Required action =
The answer must be every line of the records in which the string "header" appears.

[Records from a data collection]
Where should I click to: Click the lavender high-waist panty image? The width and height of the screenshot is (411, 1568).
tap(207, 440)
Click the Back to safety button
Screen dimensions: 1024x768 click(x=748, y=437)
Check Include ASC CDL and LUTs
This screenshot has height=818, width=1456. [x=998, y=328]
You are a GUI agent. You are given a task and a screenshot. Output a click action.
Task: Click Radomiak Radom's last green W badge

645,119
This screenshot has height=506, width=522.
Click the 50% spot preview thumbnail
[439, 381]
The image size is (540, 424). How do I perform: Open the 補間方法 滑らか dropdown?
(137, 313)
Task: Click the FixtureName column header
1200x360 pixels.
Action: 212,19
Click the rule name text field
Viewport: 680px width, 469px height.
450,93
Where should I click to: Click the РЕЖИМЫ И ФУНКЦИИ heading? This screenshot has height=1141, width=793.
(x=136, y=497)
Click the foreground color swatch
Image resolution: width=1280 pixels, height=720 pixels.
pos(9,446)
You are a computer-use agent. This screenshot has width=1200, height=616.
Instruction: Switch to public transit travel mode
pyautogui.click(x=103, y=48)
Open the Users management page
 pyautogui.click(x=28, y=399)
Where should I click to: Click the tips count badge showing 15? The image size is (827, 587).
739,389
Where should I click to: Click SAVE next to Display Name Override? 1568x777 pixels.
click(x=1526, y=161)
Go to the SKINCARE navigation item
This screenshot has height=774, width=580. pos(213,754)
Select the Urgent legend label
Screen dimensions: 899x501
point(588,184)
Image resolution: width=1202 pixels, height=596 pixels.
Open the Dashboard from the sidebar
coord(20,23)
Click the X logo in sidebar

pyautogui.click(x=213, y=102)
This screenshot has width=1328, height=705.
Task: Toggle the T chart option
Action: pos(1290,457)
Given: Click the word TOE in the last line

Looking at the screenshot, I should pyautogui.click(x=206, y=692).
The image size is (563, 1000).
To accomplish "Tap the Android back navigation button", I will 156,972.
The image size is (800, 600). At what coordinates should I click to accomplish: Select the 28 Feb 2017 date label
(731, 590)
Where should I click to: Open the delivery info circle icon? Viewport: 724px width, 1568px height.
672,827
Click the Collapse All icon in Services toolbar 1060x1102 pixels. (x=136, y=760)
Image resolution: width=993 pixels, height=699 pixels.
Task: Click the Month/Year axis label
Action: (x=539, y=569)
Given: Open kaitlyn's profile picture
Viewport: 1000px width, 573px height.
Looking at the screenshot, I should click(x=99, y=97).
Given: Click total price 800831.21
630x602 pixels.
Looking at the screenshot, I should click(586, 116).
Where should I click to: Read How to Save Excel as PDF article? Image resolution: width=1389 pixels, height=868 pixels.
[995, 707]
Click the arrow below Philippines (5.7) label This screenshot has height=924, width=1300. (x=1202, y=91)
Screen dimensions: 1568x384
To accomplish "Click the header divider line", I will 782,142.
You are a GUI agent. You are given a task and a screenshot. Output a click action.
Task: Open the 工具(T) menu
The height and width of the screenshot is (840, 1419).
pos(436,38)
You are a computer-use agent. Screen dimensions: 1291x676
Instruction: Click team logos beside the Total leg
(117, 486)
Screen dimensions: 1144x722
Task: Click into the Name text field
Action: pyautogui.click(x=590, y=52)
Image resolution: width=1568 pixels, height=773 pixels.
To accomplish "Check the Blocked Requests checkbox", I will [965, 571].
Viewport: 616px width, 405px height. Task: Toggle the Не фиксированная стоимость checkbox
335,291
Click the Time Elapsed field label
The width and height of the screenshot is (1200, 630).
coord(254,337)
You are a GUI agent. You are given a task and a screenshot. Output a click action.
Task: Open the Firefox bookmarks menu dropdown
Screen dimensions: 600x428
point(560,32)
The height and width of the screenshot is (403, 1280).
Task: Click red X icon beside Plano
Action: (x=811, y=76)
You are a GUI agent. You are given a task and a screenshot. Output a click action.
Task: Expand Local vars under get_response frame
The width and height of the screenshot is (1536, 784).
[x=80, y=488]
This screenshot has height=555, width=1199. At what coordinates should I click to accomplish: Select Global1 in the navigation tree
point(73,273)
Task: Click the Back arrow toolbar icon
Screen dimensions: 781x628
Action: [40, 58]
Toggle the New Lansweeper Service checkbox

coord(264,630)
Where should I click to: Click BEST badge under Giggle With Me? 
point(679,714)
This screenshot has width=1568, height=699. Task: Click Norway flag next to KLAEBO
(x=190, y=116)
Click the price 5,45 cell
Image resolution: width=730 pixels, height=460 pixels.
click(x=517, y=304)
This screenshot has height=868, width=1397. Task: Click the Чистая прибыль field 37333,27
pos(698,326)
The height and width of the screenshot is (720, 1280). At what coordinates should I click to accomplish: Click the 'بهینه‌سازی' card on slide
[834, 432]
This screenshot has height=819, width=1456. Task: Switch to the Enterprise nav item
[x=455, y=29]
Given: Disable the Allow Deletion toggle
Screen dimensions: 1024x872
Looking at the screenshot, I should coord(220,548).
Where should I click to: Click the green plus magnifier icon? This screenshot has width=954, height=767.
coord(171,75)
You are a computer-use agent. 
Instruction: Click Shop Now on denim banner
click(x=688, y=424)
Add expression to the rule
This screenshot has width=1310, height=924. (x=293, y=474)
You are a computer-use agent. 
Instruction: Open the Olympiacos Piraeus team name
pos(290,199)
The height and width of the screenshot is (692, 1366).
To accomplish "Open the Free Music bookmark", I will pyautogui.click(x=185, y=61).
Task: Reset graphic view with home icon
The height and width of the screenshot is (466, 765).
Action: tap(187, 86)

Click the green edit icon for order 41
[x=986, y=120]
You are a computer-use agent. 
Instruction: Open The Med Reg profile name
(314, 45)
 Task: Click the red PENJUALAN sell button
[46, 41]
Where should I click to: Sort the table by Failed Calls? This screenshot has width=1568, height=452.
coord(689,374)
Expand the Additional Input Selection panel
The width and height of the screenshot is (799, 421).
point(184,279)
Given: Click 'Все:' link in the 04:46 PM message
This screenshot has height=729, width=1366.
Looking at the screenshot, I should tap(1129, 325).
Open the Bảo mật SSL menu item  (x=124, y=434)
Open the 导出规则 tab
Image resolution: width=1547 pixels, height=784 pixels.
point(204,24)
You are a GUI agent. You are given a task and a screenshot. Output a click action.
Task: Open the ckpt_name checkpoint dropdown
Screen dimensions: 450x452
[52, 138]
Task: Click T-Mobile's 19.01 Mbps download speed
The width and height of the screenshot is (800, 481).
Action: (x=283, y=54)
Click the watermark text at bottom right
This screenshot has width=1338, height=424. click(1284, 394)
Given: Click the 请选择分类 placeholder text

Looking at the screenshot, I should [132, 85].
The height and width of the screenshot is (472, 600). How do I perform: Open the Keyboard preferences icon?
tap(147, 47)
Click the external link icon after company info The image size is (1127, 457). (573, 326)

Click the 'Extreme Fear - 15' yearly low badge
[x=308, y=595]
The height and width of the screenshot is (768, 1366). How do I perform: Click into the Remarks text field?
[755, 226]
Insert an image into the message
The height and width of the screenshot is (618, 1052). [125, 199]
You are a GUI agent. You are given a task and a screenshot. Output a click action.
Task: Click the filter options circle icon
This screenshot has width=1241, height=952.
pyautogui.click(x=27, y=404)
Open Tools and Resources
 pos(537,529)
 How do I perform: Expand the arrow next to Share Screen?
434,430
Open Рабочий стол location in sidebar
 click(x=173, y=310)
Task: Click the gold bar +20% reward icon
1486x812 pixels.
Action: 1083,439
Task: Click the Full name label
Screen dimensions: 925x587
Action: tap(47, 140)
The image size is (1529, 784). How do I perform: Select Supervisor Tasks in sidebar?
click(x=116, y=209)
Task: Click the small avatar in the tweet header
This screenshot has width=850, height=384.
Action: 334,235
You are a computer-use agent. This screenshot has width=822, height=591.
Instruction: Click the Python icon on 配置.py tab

Your solution =
Task: Click the FixtureName column header
To accomplish "Click the header divider line", I will 782,142.
Task: Click the small avatar in the tweet header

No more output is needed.